## Stated task
Switch "scroll down arrow" to "scroll up arrow" in everything from the line containing "You are a computer-use" down to the end of the records. Give only those lines back, otherwise unchanged and without the pictures.

## Items
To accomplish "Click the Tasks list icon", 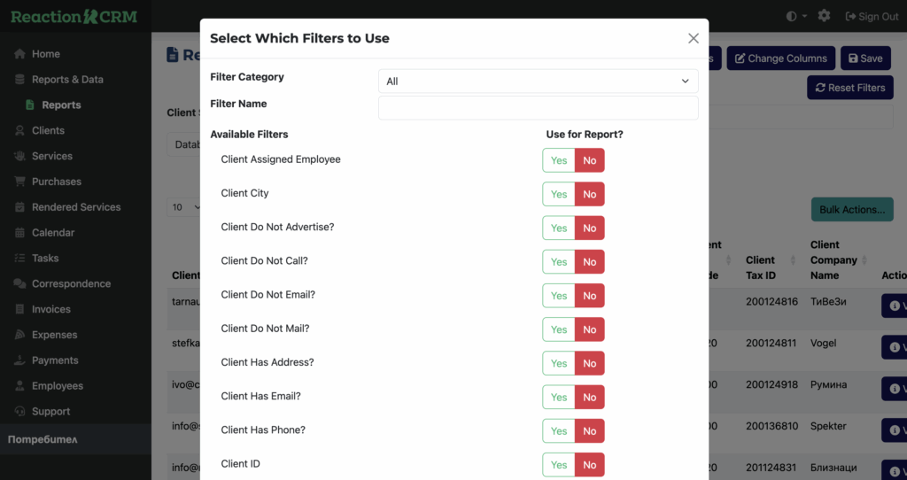I will (x=19, y=259).
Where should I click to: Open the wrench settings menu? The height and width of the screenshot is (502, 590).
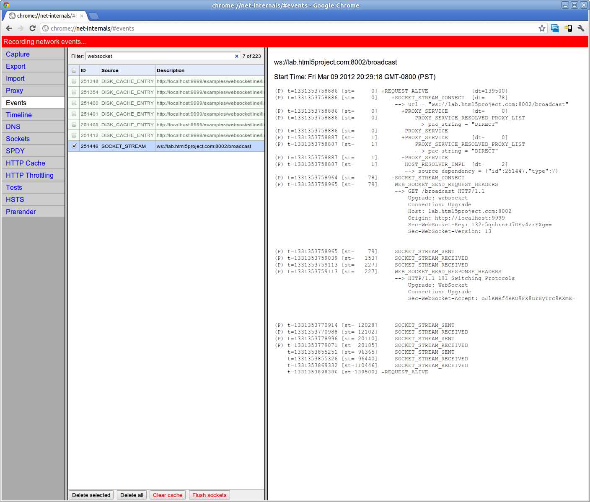[x=581, y=28]
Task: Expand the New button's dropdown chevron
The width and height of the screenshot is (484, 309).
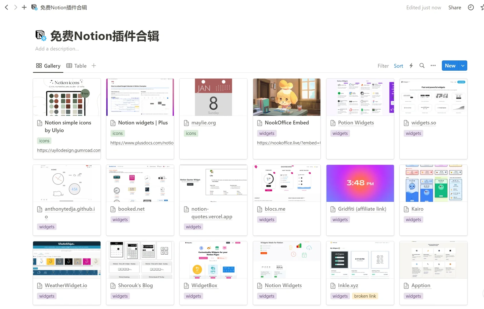Action: point(463,66)
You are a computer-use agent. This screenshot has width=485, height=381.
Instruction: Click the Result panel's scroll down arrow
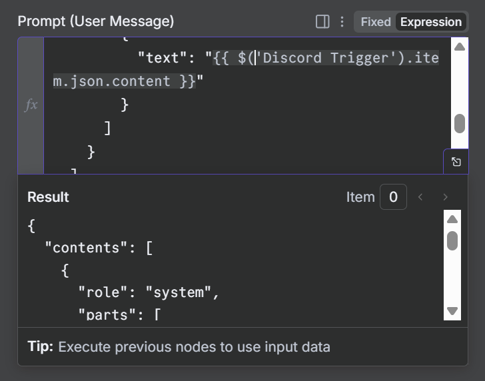click(452, 310)
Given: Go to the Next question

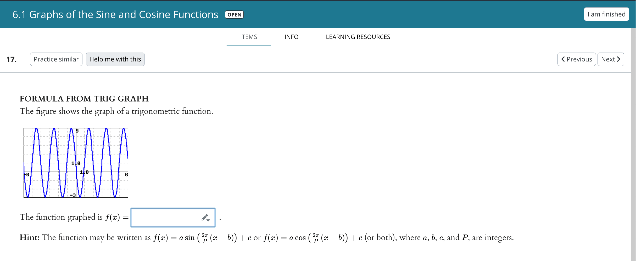Looking at the screenshot, I should [611, 59].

## Full output
You are a computer-use agent. This screenshot has width=485, height=381.
Instruction: Click the Result panel's scroll up arrow
click(452, 310)
Given: Go to the Next question

Looking at the screenshot, I should [611, 59].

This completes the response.